Après la mort du militant de l’ultra-droite Quentin Deranque tué dans une rixe à Lyon le 12 février dernier, il s’est permis de donner son avis et de faire la leçon aux autorités françaises.

 “L’extrémisme violent de gauche est en hausse et son rôle dans la mort de Quentin Deranque démontre la menace qu’il représente pour la sécurité publique. Nous continuerons à suivre la situation et espérons que les auteurs de ces violences seront traduits en justice”, a-t-il écrit sur X.

“Nous n’avons aucune leçon à recevoir de l’internationale réactionnaire”, a répliqué le ministre français des Affaires étrangères Jean-Noël Barrot qui a aussitôt annoncé la convocation de l’ambassadeur pour lundi 23 février. Sauf que, à l’horaire convenu, le diplomate américain ne s’est pas présenté au Quai d’Orsay.

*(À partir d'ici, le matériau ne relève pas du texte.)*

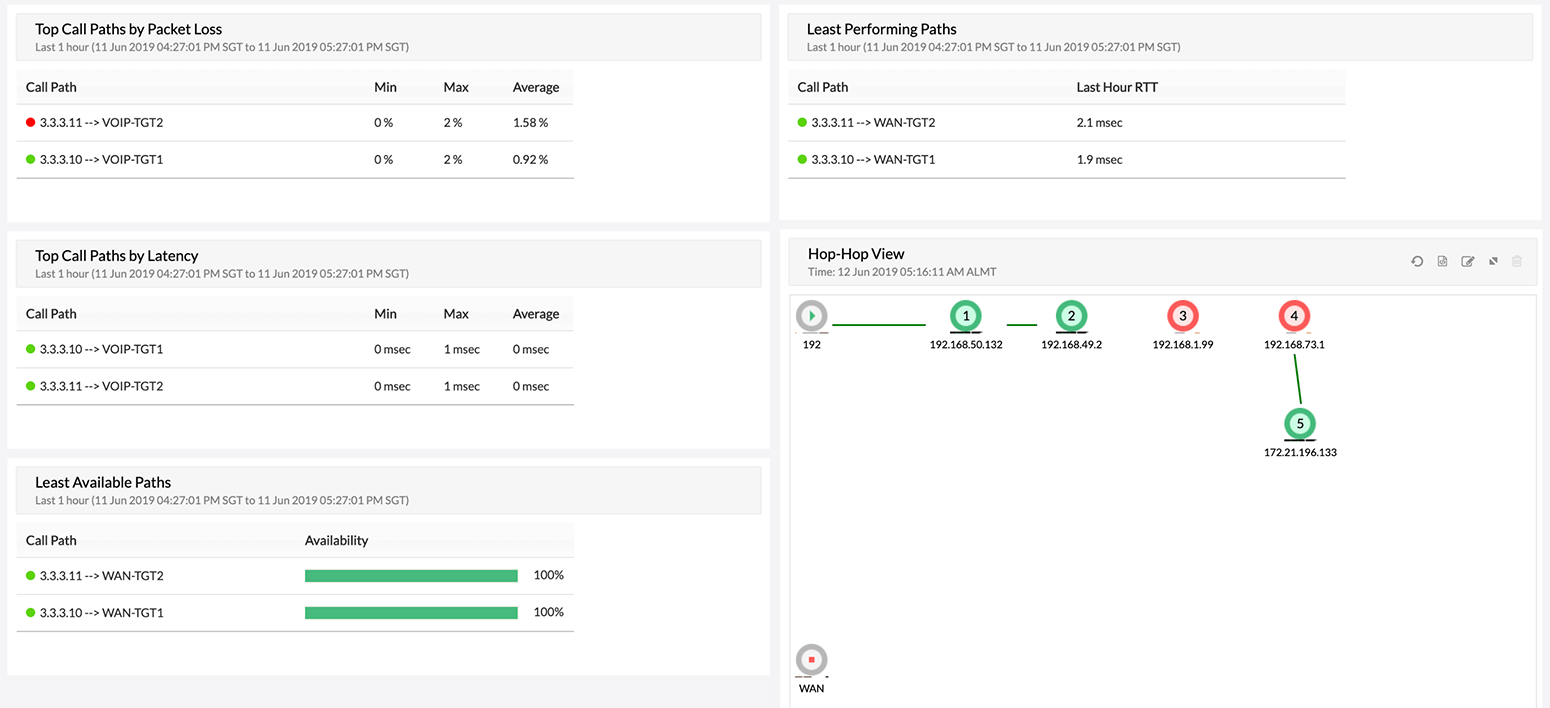Delete the Hop-Hop View widget
Viewport: 1550px width, 708px height.
(1517, 262)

Le nationalisme à géométrie variable de l’extrême-droite française

Jean-Noël Barrot a exigé des “explications” et fait savoir que le refus de l’ambassadeur de répondre à la convocation « affectera naturellement sa capacité à exercer sa mission dans notre pays ». L’accès direct du diplomate américain au gouvernement français a été révoqué en guise de mesure immédiate.

Pour moins que ça, la droite dure et l’extrême-droite, qui se définissent comme le “courant nationaliste” ont évoqué une “humiliation”.

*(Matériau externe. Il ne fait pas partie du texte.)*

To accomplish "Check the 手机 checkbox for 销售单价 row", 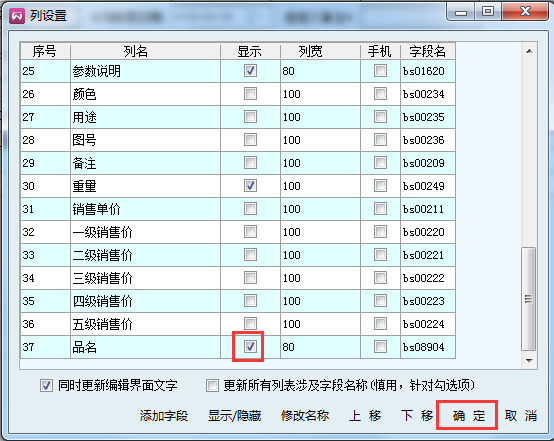I will 380,208.
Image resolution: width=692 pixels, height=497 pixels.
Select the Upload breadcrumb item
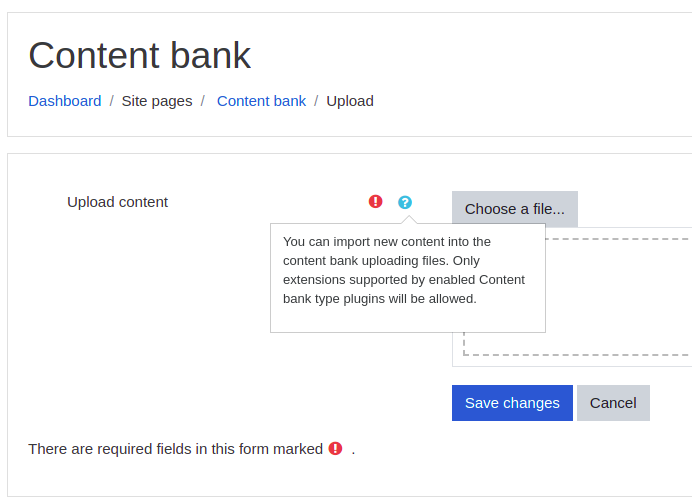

C’était en janvier 2025  lorsque l’Algérie a refusé l’expulsion non conforme aux procédures d’un de ses ressortissants en France. Le premier à avoir utilisé le mot est Bruno Retailleau, alors ministre de l’Intérieur ouvertement hostile à l’Algérie.

Le terme est repris à l’envi par tout le courant extrémiste à chaque action ou déclaration des autorités algériennes dans le contexte de la crise entre les deux pays.

La véritable humiliation est pourtant là, dans le refus d’un ambassadeur étranger, au mépris des us diplomatiques, de répondre à une convocation du gouvernement. Mieux, les personnages du courant extrémiste qui se sont exprimés l’ont fait pour défendre l’attitude du diplomate américain.

“Charles Kushner a roulé sa bosse. Il ne se fait pas convoquer par un nain de jardin, comme ça, pour un truc complètement inutile », a déclaré sur RMC Emmanuel de Villiers.

L’avocat franco-israélien William Goldnadel, lui, n’a que l’Algérie comme obsession. Il trouve curieux que le Quai d’Orsay n’a pas convoqué l’ambassadeur d’Algérie, dénonçant sur X un “faux courage à géométrie invariable”. Sait-il au moins que l’Algérie n’a pas d’ambassadeur à Paris depuis juillet 2024 ? Ce qu’il y a lieu de dénoncer en tout cas, c’est ce nationalisme et cette indignation “à géométrie variable”.